The limitations of this study include a limited sample size. In addition, the assessment of sun exposure behavior, dietary intake, and vitamin D supplementation reported by the pregnant women are subject to recall bias; the categorization of sun exposure did not include data on time of day and the proportion of the body area actually exposed to direct sunlight which affect the endogenous synthesis of vitamin D. Nevertheless, the study provides new information on reduced dietary calcium intake and sun exposure behavior in pregnant women in south India.

Conclusion

VDD is highly prevalent among pregnant women in South India which leads to adverse health consequences in the mother and the offspring. Less physical activity, decreased sun exposure, skin complexion, low socioeconomic status, and lack of awareness are the major risk factors associated with VDD in our study population. Observational studies of correlation between 25(OH) D deficiency and its risk factors are subject to confounding and do not prove causation. It is therefore essential to integrate screening for VDD in the maternal and child health programs, and initiate intervention like food fortification and supplementation to ensure healthy pregnancy outcomes.

Key Messages

Vitamin D deficiency (VDD) is highly prevalent in South Indian pregnant women.

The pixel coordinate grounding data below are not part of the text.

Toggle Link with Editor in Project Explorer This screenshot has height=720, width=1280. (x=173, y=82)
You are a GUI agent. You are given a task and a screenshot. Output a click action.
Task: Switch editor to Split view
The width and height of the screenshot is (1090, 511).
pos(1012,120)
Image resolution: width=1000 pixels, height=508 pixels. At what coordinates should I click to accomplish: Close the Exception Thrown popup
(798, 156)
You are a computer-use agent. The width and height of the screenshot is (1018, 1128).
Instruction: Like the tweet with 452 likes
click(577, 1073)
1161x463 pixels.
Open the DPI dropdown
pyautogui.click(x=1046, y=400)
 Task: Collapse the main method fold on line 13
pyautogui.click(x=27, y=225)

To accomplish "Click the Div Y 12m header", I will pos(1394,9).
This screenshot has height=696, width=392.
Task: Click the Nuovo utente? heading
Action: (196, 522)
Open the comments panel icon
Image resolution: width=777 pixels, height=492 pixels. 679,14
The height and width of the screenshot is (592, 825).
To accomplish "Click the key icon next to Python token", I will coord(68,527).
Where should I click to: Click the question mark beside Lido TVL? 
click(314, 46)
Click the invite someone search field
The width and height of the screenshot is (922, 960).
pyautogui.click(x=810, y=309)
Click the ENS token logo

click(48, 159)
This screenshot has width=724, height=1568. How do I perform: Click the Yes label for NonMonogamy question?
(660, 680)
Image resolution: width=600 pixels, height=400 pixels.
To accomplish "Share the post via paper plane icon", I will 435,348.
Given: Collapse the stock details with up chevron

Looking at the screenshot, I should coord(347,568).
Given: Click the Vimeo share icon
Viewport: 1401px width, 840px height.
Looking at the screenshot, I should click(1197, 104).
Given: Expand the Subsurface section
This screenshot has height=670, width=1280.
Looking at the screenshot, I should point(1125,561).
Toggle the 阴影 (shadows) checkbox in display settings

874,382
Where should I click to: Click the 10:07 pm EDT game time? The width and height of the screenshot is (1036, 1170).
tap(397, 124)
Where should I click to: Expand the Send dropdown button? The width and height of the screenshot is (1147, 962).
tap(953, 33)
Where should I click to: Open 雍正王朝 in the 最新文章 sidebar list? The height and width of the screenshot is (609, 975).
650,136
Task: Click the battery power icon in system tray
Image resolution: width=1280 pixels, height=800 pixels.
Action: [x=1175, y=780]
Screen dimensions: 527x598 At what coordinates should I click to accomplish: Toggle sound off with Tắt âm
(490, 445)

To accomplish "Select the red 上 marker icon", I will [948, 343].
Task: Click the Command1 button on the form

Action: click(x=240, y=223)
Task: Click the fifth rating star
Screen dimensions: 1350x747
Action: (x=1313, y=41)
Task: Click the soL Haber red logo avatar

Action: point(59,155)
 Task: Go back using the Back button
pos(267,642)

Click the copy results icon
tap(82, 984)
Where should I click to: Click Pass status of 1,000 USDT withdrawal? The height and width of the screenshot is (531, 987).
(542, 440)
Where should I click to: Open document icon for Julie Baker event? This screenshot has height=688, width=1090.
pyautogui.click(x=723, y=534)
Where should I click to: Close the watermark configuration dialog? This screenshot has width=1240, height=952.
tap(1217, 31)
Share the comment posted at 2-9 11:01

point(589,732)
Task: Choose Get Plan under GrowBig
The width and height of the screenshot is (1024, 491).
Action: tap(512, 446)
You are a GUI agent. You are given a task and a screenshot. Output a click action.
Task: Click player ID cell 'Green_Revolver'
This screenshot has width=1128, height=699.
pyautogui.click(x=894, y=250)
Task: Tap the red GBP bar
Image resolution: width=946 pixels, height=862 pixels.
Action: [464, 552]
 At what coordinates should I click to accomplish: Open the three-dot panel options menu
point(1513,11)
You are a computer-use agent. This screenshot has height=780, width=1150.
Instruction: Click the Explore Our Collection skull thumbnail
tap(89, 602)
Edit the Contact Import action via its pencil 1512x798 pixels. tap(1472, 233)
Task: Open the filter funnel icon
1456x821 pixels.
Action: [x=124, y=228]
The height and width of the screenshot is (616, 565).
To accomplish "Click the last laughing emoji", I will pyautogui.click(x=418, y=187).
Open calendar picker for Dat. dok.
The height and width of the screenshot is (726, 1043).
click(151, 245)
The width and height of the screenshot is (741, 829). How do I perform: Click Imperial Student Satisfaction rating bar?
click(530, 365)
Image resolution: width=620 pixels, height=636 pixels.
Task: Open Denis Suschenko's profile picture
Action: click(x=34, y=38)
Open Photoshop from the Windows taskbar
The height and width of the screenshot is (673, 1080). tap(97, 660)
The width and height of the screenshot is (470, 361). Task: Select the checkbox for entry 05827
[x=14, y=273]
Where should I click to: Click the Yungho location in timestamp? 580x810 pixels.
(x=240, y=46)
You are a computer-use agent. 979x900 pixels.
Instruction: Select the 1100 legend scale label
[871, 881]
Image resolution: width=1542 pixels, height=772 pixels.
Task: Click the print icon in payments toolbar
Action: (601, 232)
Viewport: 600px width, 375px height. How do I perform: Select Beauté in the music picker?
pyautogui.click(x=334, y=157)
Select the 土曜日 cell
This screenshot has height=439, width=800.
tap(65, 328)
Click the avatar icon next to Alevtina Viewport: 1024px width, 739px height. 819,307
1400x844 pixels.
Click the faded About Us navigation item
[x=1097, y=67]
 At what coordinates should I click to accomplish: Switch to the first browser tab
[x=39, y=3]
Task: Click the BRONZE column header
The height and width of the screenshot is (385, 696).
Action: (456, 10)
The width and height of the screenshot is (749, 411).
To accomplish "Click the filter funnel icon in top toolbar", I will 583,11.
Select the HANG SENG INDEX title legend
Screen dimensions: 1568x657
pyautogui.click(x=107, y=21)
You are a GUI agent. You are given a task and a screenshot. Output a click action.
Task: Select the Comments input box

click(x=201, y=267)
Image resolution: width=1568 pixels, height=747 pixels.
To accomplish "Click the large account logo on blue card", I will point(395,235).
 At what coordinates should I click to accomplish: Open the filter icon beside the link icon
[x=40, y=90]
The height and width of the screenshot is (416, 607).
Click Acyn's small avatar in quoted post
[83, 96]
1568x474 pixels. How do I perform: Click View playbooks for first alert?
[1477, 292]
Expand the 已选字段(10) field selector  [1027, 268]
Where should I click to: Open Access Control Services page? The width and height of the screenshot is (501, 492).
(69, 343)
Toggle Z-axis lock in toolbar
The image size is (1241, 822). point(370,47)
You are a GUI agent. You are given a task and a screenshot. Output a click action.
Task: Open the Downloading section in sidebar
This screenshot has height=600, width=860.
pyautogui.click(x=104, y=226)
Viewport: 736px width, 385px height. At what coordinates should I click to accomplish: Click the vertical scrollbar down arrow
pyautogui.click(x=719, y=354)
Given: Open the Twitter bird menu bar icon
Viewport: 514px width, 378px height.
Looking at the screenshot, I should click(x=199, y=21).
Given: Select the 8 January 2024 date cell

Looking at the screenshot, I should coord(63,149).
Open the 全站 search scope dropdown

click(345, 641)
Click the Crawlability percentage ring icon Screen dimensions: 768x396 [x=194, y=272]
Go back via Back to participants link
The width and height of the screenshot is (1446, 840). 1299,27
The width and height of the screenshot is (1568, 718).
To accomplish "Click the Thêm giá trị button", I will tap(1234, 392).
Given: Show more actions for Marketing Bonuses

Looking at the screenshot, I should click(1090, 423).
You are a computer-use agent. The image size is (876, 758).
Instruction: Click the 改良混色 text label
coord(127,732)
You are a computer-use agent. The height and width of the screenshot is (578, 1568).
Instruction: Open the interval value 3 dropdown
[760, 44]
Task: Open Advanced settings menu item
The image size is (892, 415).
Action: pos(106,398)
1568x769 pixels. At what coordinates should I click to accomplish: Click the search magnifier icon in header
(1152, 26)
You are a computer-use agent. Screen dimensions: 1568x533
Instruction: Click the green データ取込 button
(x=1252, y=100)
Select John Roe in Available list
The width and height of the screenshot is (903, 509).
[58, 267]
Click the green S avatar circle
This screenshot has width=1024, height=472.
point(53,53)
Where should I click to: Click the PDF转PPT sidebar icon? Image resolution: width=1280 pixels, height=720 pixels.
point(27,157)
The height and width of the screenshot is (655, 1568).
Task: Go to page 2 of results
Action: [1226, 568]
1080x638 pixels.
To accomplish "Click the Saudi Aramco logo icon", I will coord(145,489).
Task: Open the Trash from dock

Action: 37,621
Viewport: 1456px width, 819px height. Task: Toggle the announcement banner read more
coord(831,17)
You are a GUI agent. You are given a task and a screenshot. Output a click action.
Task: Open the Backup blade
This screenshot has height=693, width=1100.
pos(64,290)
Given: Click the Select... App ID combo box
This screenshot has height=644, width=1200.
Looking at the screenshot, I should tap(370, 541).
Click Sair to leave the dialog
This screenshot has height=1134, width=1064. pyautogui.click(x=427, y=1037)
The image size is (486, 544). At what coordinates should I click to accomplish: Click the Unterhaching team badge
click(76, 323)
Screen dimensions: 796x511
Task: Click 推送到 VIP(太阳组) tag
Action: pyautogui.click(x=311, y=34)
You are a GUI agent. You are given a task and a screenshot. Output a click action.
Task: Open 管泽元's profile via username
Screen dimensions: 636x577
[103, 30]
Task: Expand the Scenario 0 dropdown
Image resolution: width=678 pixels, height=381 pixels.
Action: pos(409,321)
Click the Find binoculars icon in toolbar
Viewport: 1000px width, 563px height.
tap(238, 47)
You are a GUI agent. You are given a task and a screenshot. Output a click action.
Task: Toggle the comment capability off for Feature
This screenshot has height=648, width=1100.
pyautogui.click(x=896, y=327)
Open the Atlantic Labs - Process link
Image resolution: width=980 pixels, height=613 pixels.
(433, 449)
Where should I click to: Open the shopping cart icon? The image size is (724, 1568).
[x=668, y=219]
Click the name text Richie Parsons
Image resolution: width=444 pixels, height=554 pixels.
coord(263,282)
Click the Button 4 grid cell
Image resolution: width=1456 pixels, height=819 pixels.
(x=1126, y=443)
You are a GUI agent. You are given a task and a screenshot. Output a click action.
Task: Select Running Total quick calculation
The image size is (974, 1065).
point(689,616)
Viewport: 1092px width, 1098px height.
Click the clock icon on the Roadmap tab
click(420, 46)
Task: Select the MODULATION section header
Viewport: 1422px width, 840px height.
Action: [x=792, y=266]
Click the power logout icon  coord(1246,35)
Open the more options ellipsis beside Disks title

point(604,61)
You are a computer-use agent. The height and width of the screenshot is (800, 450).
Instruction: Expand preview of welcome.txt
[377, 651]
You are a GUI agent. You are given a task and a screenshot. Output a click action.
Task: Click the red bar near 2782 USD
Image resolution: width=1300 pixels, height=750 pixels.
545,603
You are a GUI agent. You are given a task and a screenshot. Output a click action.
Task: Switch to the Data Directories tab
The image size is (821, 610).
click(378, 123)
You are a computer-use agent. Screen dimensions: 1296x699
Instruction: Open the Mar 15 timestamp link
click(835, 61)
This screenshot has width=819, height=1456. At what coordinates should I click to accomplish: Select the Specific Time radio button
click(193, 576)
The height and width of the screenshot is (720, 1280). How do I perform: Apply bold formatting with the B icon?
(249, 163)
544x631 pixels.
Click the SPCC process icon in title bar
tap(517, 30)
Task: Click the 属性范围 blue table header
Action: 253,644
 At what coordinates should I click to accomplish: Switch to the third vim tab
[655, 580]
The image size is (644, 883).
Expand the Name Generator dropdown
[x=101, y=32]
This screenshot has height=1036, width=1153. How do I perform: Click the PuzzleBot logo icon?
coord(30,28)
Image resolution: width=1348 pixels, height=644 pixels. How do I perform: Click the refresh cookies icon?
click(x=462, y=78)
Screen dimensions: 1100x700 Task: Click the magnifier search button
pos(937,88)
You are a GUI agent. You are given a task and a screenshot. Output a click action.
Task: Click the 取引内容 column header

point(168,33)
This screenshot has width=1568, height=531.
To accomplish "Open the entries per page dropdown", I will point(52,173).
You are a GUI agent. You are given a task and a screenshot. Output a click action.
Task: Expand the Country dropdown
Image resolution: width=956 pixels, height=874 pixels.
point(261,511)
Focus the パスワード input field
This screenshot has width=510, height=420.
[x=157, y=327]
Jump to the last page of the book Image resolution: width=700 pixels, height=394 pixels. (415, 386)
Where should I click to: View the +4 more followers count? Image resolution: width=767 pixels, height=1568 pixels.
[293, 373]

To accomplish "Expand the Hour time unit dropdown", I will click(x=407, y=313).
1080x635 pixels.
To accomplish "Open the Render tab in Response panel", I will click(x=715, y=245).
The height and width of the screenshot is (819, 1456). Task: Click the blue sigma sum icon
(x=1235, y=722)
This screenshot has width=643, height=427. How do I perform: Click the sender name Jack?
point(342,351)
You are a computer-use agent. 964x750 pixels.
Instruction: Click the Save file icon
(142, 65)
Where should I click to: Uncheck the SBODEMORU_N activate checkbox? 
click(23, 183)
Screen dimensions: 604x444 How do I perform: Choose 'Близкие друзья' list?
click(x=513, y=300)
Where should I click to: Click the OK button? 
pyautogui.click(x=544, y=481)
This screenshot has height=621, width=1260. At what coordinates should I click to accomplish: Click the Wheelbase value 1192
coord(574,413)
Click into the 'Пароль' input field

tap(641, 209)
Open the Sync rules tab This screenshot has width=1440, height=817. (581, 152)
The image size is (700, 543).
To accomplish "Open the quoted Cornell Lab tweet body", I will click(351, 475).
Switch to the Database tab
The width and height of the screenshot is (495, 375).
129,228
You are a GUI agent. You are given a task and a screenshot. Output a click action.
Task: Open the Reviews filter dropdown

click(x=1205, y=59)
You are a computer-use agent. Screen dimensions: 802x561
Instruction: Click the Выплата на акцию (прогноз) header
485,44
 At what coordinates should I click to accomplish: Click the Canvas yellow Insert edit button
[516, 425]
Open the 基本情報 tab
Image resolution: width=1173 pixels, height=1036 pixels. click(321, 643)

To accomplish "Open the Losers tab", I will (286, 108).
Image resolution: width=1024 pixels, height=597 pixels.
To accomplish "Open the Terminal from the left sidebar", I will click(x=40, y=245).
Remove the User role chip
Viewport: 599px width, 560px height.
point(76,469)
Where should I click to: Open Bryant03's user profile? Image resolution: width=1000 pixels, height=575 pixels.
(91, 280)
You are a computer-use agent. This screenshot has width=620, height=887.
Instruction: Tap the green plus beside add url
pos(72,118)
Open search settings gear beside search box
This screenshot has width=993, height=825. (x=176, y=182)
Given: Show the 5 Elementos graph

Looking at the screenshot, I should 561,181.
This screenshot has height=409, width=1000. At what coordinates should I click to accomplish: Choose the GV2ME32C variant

Recommendations and strategies to integrate screening for VDD in the maternal and child health programs, and initiate interventions like food fortification and supplementation should be developed to ensure healthy pregnancy outcomes.

Financial support and sponsorship

The study was part of a project funded by ICMR (Grant No. 5/8/4-11/Env/CAR/07-NCD-1).

Conflicts of interest

There are no conflicts of interest.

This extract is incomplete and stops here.